Ford 4F27E transmission flares from 2nd to 3rd

This is on a 2008 Focus S (roll up windows, manual door locks, base everything except 4AT option) with the 4 speed automatic that I previously owned and is now back with me. It’s got about 119k miles.
Car sat for about 10 months while it was given to a family member as they had an unexpected health problem.

Prior to giving it to them, I had dropped the trans pan and change the filter and replaced the fluid with Valvoline Maxlife ATF. That was about 7k miles ago. I noticed that during cold starts, the first shift event going from 2nd to 3rd results in a flare. It shifts fine from 1-2 and from 3 to 4. Basically, it will attempt to shift from 2-3 but the RPMs go up about 500-1000 revs for a maybe a second or two and then it shifts. After this is done, all subsequent shifts from 2-3 and other gears are all normal.

I did cycle out some more ATF via the trans cooler line - 8 quarts total (2 Maxlife ATF + 6 Valvoline Dex6/Mercon LV blue bottle). Same problem persists. Fluid is clean and pink and at the correct level.
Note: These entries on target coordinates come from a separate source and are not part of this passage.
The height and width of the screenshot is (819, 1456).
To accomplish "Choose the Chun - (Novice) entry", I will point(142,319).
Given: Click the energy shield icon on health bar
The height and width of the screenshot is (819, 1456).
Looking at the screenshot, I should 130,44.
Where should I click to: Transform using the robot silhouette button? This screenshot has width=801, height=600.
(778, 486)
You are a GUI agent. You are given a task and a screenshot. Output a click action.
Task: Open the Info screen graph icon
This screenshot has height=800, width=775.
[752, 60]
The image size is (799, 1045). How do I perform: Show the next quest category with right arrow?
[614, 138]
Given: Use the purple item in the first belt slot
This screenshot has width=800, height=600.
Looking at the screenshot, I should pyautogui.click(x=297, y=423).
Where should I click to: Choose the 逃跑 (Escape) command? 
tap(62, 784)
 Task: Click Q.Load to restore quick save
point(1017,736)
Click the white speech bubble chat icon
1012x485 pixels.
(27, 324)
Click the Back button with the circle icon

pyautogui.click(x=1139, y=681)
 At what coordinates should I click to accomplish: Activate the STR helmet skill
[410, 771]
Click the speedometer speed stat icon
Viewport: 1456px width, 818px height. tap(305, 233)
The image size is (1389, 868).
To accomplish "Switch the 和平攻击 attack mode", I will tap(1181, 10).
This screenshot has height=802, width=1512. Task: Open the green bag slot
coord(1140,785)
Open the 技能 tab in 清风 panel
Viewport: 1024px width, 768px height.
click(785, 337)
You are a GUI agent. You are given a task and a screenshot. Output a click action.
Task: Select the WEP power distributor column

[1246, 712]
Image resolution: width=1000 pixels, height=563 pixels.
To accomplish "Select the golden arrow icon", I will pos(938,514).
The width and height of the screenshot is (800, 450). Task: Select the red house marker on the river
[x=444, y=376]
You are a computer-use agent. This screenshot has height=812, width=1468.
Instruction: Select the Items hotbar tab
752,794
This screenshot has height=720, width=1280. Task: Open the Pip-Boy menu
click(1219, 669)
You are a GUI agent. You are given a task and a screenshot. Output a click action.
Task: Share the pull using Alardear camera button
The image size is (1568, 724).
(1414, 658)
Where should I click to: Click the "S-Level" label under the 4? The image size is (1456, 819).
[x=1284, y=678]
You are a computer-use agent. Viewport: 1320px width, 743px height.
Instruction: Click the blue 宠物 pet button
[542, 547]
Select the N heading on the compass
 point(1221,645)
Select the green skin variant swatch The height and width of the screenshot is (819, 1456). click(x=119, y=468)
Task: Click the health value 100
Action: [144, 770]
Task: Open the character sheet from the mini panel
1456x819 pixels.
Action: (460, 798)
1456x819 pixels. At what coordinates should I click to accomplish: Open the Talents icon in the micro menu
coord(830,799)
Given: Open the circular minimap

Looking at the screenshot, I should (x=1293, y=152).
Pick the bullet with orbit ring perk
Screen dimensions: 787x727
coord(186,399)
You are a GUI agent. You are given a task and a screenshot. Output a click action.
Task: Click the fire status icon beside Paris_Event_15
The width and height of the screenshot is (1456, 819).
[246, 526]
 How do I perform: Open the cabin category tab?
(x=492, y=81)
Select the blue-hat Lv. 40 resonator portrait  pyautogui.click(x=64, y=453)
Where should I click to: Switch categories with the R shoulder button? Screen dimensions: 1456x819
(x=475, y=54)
Any recommendations on what could be causing this issue? CEL light isn’t illuminated on the dash.
2-3 shift is the band releasing and the fluid filling the back side of the piston bore as an accumulator. There is a wear point in this trans in the case where the piston pin goes through a precision bore in the aluminum case. This should have been designed with a bushing here but the AL case wears out and leaks the accumulator fluid past here as this is the same piston that controls the the 2-3 clutch engagement timing. It ends up drawing out the clutch engagement that wears out the clutches. There is a $75 kit that you can buy that allows you to pull pan and side cover, drill out this bore, ream it and hammer in a precision bushing that stops this leaking and the clutches/steels can be replaced by pulling the end cover off the trans and replacing the frictions and the 2 oil seal rings in the cover itself. It can be done with trans in car up on jackstands. End cover is held on by T-40 torx (or hex bolts if your lucky) and is very close to frame so you may need to unbolt motor mount under battery to get trans down about and inch to access the fasteners.